[jira] [Updated] (PDFBOX-2149) Font Refactoring

John Hewson (JIRA) Fri, 29 Aug 2014 19:53:26 -0700

     [ 
https://issues.apache.org/jira/browse/PDFBOX-2149?page=com.atlassian.jira.plugin.system.issuetabpanels:all-tabpanel
 ]


John Hewson updated PDFBOX-2149:
--------------------------------

    Description: 
To fix bugs such as PDFBOX-2140 and to enable Unicode TTF embedding we need to 
sort out long-standing font/text encoding issues. The main issue is that 
encoding is done in an ad-hoc manner, sometimes in the PDFont subclasses, 
sometimes elsewhere. For example TTFGlyph2D does its own decoding, and this 
code is copy & pasted into PDTrueTypeFont. Likewise, PDFont handles CMaps and 
Encodings despite the fact that these two encoding methods are mutually 
exclusive. The end result is that the process of reading Encodings/CMaps is 
often following rules which are completely invalid for that font type but 
mostly work by luck.

Phase 1

- Refactor PDFont subclasses to remove setXXX methods which allow the object to 
be corrupted. Proper use of inheritance can remove all cases where public 
setXXX methods are used during font loading.

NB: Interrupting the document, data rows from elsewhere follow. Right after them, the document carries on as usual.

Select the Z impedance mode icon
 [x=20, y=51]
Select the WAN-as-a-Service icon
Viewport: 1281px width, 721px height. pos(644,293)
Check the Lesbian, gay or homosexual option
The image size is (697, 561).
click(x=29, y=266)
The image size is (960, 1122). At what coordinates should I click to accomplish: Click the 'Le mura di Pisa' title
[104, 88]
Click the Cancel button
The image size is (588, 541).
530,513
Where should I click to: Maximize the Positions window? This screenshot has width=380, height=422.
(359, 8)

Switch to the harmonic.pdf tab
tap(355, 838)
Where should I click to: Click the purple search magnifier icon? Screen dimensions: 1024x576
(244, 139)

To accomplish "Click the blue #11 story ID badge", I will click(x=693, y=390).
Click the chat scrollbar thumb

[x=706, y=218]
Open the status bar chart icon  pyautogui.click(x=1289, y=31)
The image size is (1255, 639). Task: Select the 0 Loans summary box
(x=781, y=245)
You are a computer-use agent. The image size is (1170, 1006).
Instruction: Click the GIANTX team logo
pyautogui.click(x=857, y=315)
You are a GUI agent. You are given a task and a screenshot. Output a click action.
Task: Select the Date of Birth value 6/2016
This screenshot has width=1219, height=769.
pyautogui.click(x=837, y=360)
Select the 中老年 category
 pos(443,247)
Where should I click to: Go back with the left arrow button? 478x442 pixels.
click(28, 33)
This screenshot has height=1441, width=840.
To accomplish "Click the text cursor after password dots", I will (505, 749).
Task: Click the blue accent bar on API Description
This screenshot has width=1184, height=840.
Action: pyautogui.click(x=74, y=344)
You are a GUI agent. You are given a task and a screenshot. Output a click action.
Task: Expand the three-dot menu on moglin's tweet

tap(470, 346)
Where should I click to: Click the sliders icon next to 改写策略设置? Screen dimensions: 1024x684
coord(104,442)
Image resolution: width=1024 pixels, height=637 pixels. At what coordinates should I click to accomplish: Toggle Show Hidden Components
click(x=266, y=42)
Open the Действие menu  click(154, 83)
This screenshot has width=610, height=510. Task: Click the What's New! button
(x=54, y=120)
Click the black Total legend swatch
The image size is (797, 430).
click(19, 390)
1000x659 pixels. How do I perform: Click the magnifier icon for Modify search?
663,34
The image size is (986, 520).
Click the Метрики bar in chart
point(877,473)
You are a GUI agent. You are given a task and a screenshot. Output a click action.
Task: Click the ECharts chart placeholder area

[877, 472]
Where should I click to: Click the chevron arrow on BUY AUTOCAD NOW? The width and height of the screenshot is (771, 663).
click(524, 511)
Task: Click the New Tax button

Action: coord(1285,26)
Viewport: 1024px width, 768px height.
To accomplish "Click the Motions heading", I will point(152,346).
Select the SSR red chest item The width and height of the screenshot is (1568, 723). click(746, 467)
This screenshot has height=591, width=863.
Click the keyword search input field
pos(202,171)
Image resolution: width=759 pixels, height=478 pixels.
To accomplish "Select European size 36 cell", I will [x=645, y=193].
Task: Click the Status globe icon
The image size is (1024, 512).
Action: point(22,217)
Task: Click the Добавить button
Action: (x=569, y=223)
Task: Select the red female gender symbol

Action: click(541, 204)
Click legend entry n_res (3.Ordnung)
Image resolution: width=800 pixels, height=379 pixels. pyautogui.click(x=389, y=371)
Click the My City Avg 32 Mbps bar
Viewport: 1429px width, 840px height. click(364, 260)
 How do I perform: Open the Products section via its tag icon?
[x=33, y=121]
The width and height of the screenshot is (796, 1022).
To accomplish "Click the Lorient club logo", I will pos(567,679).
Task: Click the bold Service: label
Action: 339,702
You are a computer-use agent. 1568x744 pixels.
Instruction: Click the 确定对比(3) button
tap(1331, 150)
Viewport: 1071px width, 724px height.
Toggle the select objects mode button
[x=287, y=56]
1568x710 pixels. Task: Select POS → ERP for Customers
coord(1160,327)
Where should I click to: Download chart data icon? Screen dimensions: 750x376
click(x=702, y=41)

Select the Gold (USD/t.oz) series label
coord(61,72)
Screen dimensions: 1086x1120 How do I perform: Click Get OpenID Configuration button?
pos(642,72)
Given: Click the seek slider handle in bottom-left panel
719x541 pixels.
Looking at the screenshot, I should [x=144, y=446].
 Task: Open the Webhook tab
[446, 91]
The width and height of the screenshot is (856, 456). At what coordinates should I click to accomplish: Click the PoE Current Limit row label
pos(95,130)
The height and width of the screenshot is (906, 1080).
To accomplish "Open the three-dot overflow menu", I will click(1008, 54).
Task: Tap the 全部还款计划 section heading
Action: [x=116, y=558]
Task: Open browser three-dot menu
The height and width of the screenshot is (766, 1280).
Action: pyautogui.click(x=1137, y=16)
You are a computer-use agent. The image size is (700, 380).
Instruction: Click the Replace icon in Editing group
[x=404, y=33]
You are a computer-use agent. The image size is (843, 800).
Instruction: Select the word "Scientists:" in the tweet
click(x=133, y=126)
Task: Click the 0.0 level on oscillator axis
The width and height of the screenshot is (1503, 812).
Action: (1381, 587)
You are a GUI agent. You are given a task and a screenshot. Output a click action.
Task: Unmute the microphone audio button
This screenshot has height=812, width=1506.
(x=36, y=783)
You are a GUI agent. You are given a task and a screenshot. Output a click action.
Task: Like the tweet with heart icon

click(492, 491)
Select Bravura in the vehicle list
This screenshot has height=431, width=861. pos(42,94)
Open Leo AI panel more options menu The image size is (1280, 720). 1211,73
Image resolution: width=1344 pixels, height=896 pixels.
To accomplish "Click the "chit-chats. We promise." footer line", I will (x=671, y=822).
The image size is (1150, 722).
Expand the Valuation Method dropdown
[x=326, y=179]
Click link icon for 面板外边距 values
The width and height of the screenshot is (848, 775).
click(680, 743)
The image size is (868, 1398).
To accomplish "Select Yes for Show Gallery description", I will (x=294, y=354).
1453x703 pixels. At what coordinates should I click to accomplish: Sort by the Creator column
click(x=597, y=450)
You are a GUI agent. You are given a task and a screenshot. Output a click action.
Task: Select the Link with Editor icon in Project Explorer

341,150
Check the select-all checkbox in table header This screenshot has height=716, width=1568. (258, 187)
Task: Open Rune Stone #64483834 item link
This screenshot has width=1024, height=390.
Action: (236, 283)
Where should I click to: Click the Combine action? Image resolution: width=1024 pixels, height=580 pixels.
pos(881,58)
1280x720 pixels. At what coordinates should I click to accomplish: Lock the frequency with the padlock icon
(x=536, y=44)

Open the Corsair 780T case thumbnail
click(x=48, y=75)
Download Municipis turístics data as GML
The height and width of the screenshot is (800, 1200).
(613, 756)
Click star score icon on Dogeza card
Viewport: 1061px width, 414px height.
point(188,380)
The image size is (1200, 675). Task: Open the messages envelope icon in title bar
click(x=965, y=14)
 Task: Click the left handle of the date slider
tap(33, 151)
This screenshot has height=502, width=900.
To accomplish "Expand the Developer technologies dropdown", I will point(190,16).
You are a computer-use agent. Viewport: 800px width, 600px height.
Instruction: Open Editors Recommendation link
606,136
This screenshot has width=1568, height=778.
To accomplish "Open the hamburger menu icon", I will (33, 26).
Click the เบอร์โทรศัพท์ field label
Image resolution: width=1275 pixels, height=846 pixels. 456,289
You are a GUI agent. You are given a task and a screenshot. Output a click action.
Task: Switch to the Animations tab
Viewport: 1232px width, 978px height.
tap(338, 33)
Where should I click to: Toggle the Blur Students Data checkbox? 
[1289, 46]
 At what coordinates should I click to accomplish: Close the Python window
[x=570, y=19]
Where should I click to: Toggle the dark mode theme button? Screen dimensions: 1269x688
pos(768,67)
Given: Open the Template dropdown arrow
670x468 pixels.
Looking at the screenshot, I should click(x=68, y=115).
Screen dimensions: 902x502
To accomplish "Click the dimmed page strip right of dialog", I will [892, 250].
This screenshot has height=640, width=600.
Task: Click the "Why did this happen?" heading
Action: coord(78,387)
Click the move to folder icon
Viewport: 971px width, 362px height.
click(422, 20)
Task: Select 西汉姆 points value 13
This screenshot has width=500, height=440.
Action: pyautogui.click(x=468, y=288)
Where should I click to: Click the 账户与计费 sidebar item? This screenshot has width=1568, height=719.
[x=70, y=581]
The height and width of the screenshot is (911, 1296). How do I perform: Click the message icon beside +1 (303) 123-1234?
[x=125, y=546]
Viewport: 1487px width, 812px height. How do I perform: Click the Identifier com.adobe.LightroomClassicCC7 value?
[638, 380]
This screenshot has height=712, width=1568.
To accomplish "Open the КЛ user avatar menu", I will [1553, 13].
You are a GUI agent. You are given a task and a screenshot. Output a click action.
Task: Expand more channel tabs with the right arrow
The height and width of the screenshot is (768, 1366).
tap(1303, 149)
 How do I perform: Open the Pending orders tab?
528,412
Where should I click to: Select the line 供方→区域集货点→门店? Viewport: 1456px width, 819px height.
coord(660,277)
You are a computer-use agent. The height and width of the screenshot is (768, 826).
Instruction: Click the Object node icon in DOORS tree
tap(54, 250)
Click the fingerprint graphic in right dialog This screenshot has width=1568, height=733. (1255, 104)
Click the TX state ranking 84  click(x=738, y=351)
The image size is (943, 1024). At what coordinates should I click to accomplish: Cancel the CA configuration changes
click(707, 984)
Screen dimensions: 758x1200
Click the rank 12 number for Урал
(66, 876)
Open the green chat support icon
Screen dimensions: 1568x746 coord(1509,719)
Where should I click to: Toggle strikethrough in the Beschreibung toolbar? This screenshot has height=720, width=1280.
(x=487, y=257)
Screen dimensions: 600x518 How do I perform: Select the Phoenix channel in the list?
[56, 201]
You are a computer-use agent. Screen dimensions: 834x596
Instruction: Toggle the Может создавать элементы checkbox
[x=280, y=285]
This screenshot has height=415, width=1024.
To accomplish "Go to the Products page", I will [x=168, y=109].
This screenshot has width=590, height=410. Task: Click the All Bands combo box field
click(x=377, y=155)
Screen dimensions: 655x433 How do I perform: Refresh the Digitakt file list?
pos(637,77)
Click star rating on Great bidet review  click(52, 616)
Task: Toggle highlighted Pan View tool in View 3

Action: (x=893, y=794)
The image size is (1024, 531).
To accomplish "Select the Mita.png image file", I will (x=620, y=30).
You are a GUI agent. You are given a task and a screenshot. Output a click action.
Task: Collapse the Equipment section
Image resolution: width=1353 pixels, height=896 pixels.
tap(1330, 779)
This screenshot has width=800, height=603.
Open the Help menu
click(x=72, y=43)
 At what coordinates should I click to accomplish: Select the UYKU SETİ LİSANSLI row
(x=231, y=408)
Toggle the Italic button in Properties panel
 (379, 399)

- Clean up TTF loading and the loadTTF in anticipation of Unicode TTF 
embedding, FontBox's TrueTypeFont class is externally mutable via setXXX 
methods used only by TTFParser: these can be made package-private.

- the Encoding class and EncodingManager could do with some cleaning up prior 
to further refactoring.

- PDSimpleFont does not do anything, its functionality should be moved into its 
superclass, PDFont.

- PDFont#determineEncoding() loads CMaps when only Encodings are applicable, 
and vice versa. Loading needs to be pushed down into the appropriate 
subclasses, as a starting point the relevant code should at least be copied 
into the relevant subclasses ready for further refactoring.

- TTFGlyph2D does its own decoding of char codes, rather than using the font's 
#encode method (fair enough because #encode is broken) and there's a copy and 
pasted version of the same code in PDTrueTypeFont - we need to consolidate this 
code into PDTrueTypeFont where it belongs.

Phase 2

- Refactor loading of CMaps and Encodings from font dictionaries, this will 
involve changes to PDFont and its subclasses to delegate loading to subclasses 
where it can be properly encapsulated

- May need to alter the class hierarchy w.r.t CIDFont to facilitate this, as 
CIDFont isn't really a PDFont - it's parent Type0 font is responsible for its 
CMap. We'll see.

Phase 3

- Refactor the decoding of character codes by PDFont and its subclasses, this 
will involve replacing the #getCodeFromArray, #encode and #encodeToCID methods.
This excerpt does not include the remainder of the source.